原文:
给定两个序列,打印两个序列中最长的子序列。 例: lcs 对于输入序列“abcdgh”和“aedfhr”是长度为 3 的“adh”。 lcs 对于输入序列“aggtab”和“gxtxayb”是长度为 4 的“gtab”。 我们在中讨论了 的问题。那里讨论的函数主要是求 lcs 的长度。为了求出 lcs 的长度,构造了一个 2d 表 l[][]。在这篇文章中,讨论了构建和打印 lcs 的功能。 以下是打印 lcs 的详细算法。它使用相同的 2d 表 l[][]。 1) 使用中讨论的步骤构建 l[m 1][n 1]。 2) 值 l[m][n]包含 lcs 长度。创建一个长度等于 lcs 加 1 的字符数组 lcs。 2) 从 l[m][n]开始遍历 2d 阵。对每个单元格 l[i][j] 执行以下操作….. a) 如果对应于 l[i][j]的字符(在 x 和 y 中)相同(或 x[i-1] == y[j-1]),则包括该字符作为 lcs 的一部分。 ….. b) 否则比较 l[i-1][j]和 l[i][j-1]的值,向更大的值的方向走。 下表(取自)显示了上述算法遵循的步骤(高亮显示)。

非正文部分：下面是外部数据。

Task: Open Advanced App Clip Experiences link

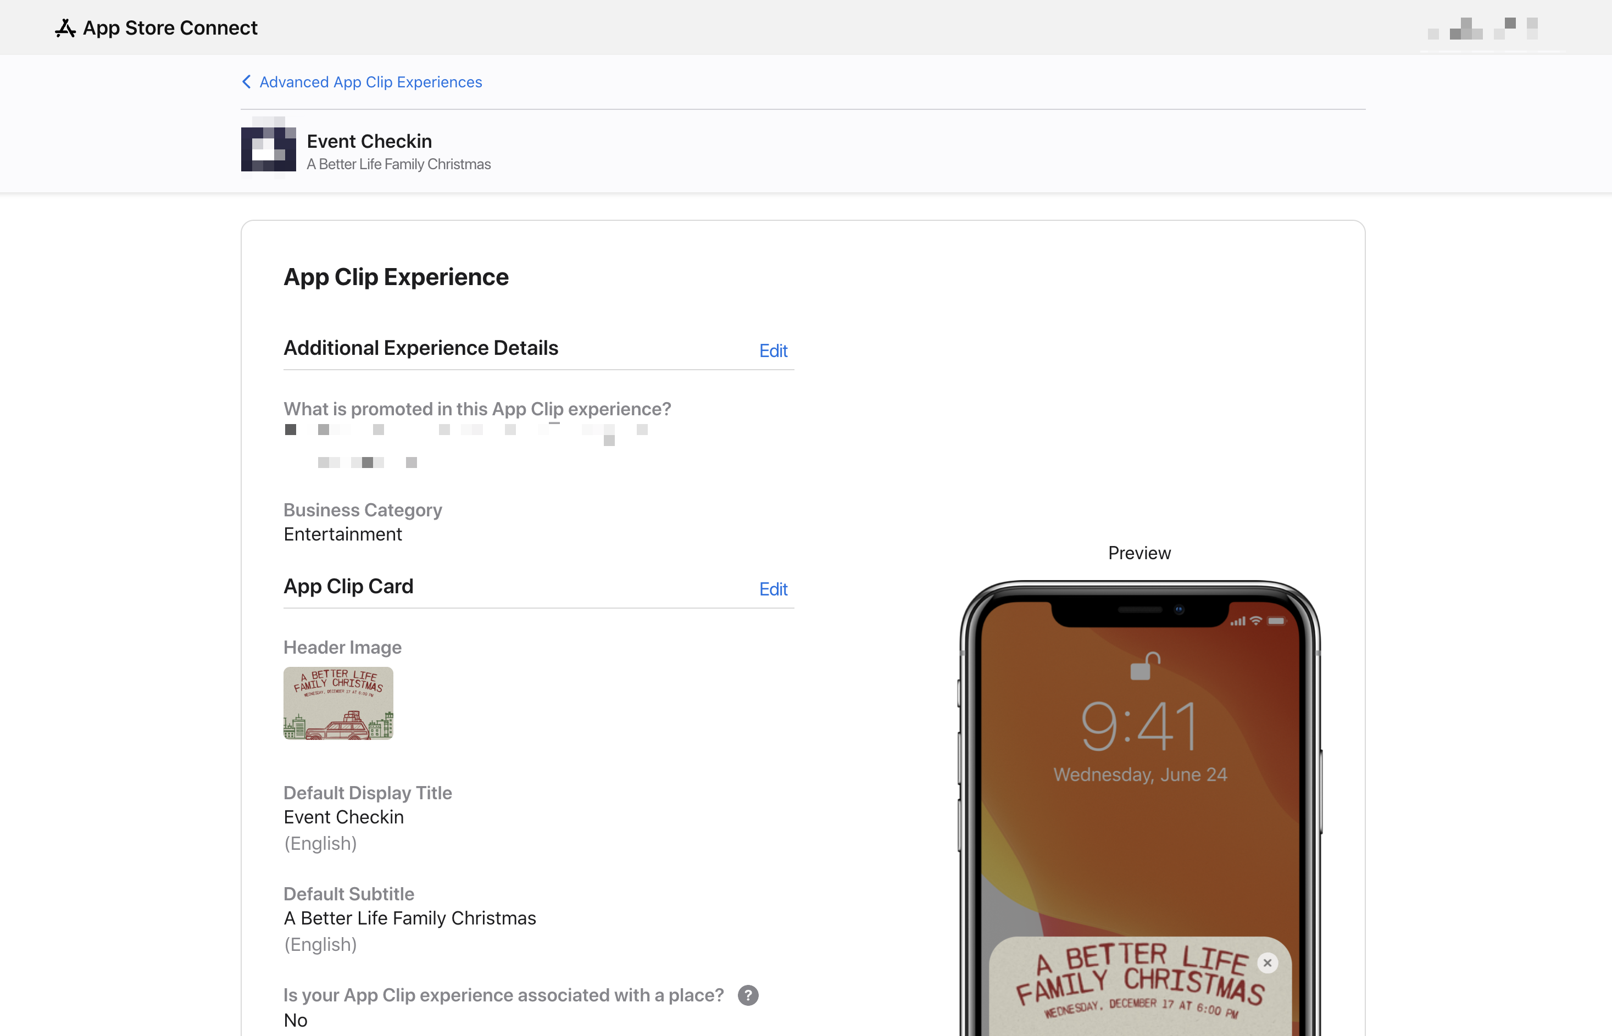Action: (370, 81)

| | zero | one | two | three | four | five | six | seven | | 一座岛 | m | z | j | a | w | x | u | | zero | 一座岛 | **0** | zero | zero | zero | zero | zero | zero | zero | | one | x | zero | zero | zero | zero | zero | zero | one | one | | two | m | zero | **1** | one | one | one | one | one | one | | three | j | zero | one | one | **2** | two | two | two | two | | four | y | zero | one | one | two | two | two | two | two | | five | a | zero | one | one | two | **3** | three | three | three | | six | u | zero | one | one | two | three | three | three | **4** | | seven | z | zero | one | two | two | three | three | three | four | 下面是上述方法的实现。 ## c/* dynamic programming implementation of lcs problem */
#include
#include
#include
using namespace std;
/* returns length of lcs for x[0..m-1], y[0..n-1] */
void lcs( char *x, char *y, int m, int n )
{
int l[m 1][n 1];
/* following steps build l[m 1][n 1] in bottom up fashion. note
that l[i][j] contains length of lcs of x[0..i-1] and y[0..j-1] */
for (int i=0; i<=m; i )
{
for (int j=0; j<=n; j )
{
if (i == 0 || j == 0)
l[i][j] = 0;
else if (x[i-1] == y[j-1])
l[i][j] = l[i-1][j-1] 1;
else
l[i][j] = max(l[i-1][j], l[i][j-1]);
}
}
// following code is used to print lcs
int index = l[m][n];
// create a character array to store the lcs string
char lcs[index 1];
lcs[index] = '\0'; // set the terminating character
// start from the right-most-bottom-most corner and
// one by one store characters in lcs[]
int i = m, j = n;
while (i > 0 && j > 0)
{
// if current character in x[] and y are same, then
// current character is part of lcs
if (x[i-1] == y[j-1])
{
lcs[index-1] = x[i-1]; // put current character in result
i--; j--; index--; // reduce values of i, j and index
}
// if not same, then find the larger of two and
// go in the direction of larger value
else if (l[i-1][j] > l[i][j-1])
i--;
else
j--;
}
// print the lcs
cout << "lcs of " << x << " and " << y << " is " << lcs;
}
/* driver program to test above function */
int main()
{
char x[] = "aggtab";
char y[] = "gxtxayb";
int m = strlen(x);
int n = strlen(y);
lcs(x, y, m, n);
return 0;
}
// dynamic programming implementation of lcs problem in java
import java.io.*;
class longestcommonsubsequence
{
// returns length of lcs for x[0..m-1], y[0..n-1]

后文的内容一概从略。